Task statement: Every line containing "tool" should be copied out. Go through the entries and find them.

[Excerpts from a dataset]
[Start of section]
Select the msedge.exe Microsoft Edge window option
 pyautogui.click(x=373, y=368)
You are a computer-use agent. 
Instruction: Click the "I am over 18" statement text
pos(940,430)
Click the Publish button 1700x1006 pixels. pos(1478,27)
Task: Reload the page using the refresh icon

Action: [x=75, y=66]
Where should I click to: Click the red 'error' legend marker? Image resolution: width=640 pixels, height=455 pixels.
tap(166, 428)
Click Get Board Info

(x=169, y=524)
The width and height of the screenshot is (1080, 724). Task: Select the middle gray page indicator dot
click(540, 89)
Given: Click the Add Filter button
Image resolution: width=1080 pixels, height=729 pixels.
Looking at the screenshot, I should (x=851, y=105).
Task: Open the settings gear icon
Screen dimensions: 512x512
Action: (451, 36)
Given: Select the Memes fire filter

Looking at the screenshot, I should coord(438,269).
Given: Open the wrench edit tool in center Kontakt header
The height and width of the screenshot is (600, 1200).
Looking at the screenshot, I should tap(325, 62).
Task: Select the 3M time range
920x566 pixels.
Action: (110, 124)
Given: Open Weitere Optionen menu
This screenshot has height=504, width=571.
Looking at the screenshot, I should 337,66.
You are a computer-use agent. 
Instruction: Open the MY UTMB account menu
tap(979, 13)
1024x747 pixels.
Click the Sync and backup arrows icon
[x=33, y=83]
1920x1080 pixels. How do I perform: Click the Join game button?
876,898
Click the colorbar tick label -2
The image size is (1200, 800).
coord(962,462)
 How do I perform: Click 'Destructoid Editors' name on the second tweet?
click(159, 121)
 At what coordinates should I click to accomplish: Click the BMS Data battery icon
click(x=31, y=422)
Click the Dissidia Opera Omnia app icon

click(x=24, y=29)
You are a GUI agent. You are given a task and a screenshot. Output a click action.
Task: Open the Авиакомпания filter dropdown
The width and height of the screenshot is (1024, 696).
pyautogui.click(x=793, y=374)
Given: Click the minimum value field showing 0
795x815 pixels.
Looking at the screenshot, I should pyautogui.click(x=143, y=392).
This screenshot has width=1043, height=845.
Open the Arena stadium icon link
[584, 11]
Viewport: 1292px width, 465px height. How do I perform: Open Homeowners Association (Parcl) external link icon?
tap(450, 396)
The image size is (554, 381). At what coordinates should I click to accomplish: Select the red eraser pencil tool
[End of section]
Exercise result:
Given: Open the wrench edit tool in center Kontakt header
The image size is (554, 381). At what coordinates should I click to accomplish: Select the red eraser pencil tool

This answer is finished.